Provided text |

━━━━━━━━━━

A tapering silicon hole could lead to better drug testing
Tohoku University researchers have improved on currently available methods for screening drugs for heart-related side effects.
The method involves fabricating a tiny hole in a silicon chip over which lipid membranes, similar to those that surround cells, are encouraged to grow. An ion channel is then synthesized separately and knocked into the membrane during centrifugation.
Ion channels are pores made of proteins that exist in some cell membranes, like in cardiac muscle cells. They open and close to allow ions to pass through, creating an electrical signal. Some drugs have side effects by acting on these ion channels. The antihistamine astemizole, for example, which has now been withdrawn from the US market, can shut down a potassium ion channel involved in regulating the heartbeat. Taking it could lead to irregular palpitations.
Scientists have been investigating ways to screen drugs for side effects on ion channels. Currently available methods are imperfect. In one method, stem cells are directed to transform into cardiac muscle cells that have the specific type of ion channel being targeted for drug testing. This method, however, is tedious and can take up to 90 days of preparation. Other, less time-consuming methods involve inserting ion channels into artificially formed lipid membranes covering a small hole made in a micro- or nano-sized chip. But current methods lead to the formation of unstable membranes, reducing their efficiency during experiments.
Professor Ayumi Hirano-Iwata of Tohoku University's Advanced Institute of Materials Research and her team fabricated three silicon chips with differently-shaped holes and compared their ability to host ion-channel-containing lipid membranes.

━━━━━━━━━━

Listed entries |

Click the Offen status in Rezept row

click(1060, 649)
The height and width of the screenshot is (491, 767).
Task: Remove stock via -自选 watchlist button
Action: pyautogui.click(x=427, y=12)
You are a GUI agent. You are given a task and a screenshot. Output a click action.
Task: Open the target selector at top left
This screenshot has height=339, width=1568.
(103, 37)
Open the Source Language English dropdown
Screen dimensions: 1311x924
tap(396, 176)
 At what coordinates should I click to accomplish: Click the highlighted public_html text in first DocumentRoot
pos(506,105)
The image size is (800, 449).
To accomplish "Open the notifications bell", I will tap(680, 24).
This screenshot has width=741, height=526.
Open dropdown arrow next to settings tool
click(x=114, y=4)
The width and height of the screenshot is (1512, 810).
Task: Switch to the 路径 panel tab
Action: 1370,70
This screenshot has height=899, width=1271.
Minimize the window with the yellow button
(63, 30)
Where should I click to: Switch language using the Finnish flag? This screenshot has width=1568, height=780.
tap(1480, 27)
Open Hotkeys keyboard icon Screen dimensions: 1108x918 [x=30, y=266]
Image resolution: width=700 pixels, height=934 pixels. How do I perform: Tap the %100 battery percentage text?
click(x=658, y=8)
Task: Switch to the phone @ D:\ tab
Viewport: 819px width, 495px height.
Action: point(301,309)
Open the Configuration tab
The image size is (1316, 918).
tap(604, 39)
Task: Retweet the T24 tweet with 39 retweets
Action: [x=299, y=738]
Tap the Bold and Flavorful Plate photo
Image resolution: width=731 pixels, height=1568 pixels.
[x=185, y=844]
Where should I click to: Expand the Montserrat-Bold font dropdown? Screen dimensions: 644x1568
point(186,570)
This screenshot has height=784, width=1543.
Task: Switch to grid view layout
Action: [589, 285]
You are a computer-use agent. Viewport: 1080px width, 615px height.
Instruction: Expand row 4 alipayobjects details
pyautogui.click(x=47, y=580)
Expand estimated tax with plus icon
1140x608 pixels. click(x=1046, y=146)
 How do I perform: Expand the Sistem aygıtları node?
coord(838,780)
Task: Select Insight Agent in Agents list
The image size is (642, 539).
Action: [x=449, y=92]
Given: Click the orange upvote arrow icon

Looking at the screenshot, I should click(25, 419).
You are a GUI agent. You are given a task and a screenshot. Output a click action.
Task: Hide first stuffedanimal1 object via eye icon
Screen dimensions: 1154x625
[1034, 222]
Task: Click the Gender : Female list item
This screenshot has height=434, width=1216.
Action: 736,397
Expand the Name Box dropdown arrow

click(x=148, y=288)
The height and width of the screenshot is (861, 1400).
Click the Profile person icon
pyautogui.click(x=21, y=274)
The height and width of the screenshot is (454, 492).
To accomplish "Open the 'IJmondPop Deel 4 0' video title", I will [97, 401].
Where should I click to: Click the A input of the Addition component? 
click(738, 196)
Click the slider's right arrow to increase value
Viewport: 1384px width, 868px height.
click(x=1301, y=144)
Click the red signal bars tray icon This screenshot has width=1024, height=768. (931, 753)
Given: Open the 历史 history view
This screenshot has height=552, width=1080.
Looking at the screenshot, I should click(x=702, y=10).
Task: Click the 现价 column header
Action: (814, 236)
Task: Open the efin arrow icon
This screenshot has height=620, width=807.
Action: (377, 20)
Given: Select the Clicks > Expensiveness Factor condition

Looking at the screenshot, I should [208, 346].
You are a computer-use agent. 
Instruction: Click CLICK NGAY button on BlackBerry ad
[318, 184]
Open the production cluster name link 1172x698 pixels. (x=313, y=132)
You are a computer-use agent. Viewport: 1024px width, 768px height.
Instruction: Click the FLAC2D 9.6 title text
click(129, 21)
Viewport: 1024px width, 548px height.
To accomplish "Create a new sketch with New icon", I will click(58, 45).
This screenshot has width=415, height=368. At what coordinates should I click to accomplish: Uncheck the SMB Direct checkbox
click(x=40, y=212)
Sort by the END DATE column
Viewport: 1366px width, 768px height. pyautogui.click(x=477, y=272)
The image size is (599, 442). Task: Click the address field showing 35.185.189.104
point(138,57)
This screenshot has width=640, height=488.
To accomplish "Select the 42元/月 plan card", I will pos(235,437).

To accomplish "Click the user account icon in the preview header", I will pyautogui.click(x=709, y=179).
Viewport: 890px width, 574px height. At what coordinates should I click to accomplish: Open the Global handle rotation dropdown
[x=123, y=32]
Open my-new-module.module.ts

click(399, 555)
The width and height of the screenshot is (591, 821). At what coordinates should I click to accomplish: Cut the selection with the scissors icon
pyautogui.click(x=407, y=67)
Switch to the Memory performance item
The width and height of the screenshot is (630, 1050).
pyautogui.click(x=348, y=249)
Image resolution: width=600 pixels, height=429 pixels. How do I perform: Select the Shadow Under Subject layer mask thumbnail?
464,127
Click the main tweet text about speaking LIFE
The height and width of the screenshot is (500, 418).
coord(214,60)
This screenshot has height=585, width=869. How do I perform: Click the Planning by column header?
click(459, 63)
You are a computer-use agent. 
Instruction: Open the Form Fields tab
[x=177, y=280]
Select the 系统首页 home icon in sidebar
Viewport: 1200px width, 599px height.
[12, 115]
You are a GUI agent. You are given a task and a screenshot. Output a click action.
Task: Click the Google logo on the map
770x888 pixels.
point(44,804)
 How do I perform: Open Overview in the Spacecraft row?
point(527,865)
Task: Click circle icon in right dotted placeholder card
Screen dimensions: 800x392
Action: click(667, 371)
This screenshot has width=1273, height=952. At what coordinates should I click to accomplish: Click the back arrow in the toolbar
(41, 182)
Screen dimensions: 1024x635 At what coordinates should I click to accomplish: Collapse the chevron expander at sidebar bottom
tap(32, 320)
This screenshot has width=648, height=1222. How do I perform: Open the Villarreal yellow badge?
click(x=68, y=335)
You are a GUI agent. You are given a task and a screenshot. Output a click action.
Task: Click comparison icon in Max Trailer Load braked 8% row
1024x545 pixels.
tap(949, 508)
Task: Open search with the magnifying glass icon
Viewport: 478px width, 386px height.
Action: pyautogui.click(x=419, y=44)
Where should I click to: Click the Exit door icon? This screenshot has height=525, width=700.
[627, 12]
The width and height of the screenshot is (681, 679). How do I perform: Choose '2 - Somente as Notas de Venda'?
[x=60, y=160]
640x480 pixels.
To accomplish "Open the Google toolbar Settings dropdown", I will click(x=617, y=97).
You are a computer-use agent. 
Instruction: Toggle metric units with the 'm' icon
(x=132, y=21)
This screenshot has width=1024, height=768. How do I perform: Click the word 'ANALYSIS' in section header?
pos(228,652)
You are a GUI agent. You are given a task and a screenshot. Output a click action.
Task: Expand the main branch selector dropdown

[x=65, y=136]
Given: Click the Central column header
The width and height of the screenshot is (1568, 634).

━━━━━━━━━━

Task 1 |
Reproduce the drug-testing article above word for word, everything from "A tapering silicon" down to "membrane during centrifugation.".
Task 2 |
Carry on the article about the tapering silicon hole past its final sentence.

Answer section 1 |
A tapering silicon hole could lead to better drug testing
Tohoku University researchers have improved on currently available methods for screening drugs for heart-related side effects.
The method involves fabricating a tiny hole in a silicon chip over which lipid membranes, similar to those that surround cells, are encouraged to grow. An ion channel is then synthesized separately and knocked into the membrane during centrifugation.

Answer section 2 |
Each chip was made of a thick layer of silicon covered by a thin layer of silicon nitride, followed by a thin layer of silicon oxide. In a series of steps, the central part of the chip was etched away to create a tiny hole. The shape of the hole varied very slightly depending on the type of acid used to dissolve the material. The team found the hole that provided the most stability for lipid membranes to form over it had a gradually tapering edge. A larger percentage of membranes remained attached to the tapering edge during centrifugation (45 percent) and when small forces were applied to them (75 percent), compared to those attached to the two other holes (from 0 percent to 20 percent).
The team added a cell-free synthesized cardiac muscle ion channel, called hERG, to the membranes by centrifugation. They succeeded in detecting electrical currents from the channels and in blocking the currents by administering the drug astemizole, which has a well-recognized adverse effect on hERG channels in the heart.
Their approach has the potential "to serve as a new screening platform for assessing the potential risks of drug side effects acting on hERG channels of patients," the researchers conclude in their study published in the journal Scientific Reports.